Gain or loss from the disposition of a partnership interest is treated as income effectively connected to a U.S. trade or business, to the extent that there would have been effectively connected income to the foreign partner, if the partnership assets were sold under Code sec. 864(c)(8). The withholding rules of Code Sec. 1446(f) require 10 percent withholding on the amount realized on the disposition, absent certification that the transferor is not a nonresident alien or foreign corporation.
The proposed regulations are a companion to Proposed Reg. 1.864(c)(8)-1 issued in December 2018, on gain or loss by foreign persons on the disposition of a partnership interest.
Reporting, Withholding and Paying Tax
The proposed regulations provide rules for withholding, reporting and paying tax upon the disposition of a partnership interest in a partnership described in Code Sec. 864(c)(8) and Proposed Reg. 1.864(c)(8)-1. The proposed regulations adopt much of the temporary guidance issued in Notice 2018-29, I.R.B. 2018-16, 495, which looked to the rules for withholding on dispositions of U.S. real property interests by foreign persons in Code Sec. 1445.

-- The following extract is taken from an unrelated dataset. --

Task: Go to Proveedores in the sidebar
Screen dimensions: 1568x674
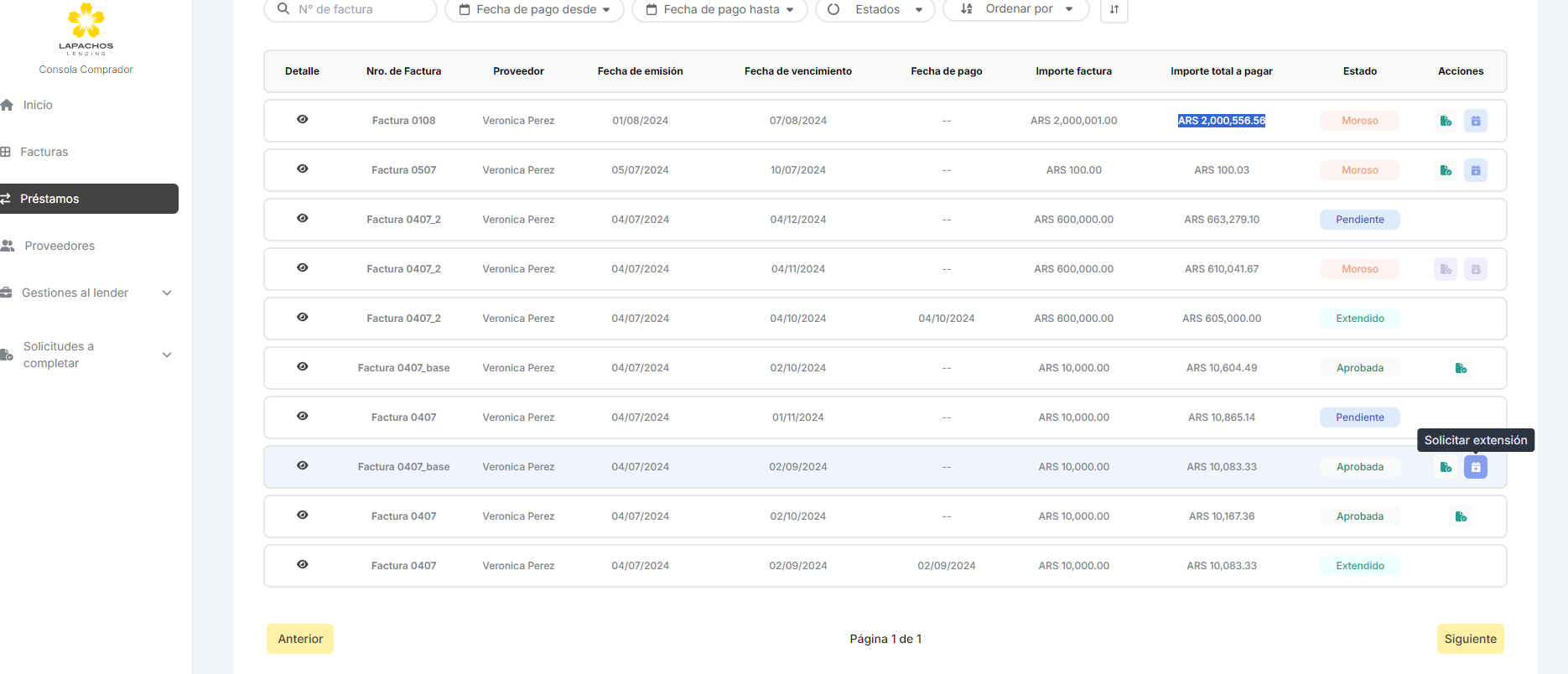Action: point(59,246)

The proposed regulations also:
- clarify the reporting rules for transfers of partnership interests under Code Sec. 6050(k),
- provide rules for implementing withholding by brokers on transfers of certain interests in publicly traded partnerships,
- make changes to withholding rules for distributions by publicly traded partnerships,
- make changes to reporting rules and procedures for adjusting withholding; and
- provide coordination rules to prevent overwithholding.
A transferee is required to report and pay any tax withheld by the 20th day after the date of the transfer. Form 8288, U.S. Withholding Tax Return for Dispositions by Foreign Persons of U.S. Real Property Interests, and Form 8288-A, Statement of Withholding on Dispositions by Foreign Persons of U.S. Real Property Interests.

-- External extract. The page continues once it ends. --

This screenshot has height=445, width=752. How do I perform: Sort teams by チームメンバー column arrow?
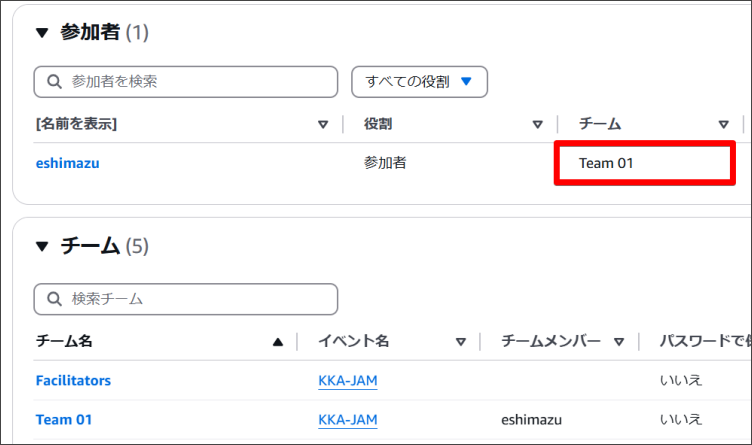(619, 342)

The proposed regulations also provide rules that address a partnership’s requirement to withhold if the transferee fails to withhold.
General Rule and Exceptions
A transferee of a partnership interest must withhold a tax equal to 10 percent of the amount realized on any transfer of a partnership interest (other than certain publicly traded partnership interests), if the gain is treated as effectively connected income.
There are six exceptions to withholding under the proposed regulations:
- certification by transferor of non-foreign status,
- certification by transferor that no gain is realized on transfer by transferor,
- certification by partnership that effectively connected gain from the disposition would be less than 10 percent,
- certification by transferor that for prior three tax years its effectively connected taxable income for each year was less than 10 percent of its total distributive share of net partnership income for the year;
- certification by transferor that a nonrecognition provision applies, and
- certification by transferor that a treaty provision applies.
Publicly Traded Partnership Interests
The proposed regulations provide rules for withholding and reporting on the transfer of an interest in a publicly traded partnership (a PTP interest). The withholding obligation is generally limited to brokers that receive proceeds from the sale and act on behalf of the transferor. Once the proposed regulations are final, the suspension on withholding on a PTP interest in Notice 2018-08, I.R.B. 2018-7, 352, will end.
A foreign partner that transfers its partnership interest will need information from the partnership to compute its tax liability based on the deemed sale. Rules are provided that will facilitate the transfer of information between a foreign partner and partnership for purposes of Code Sec. 864(c)(8).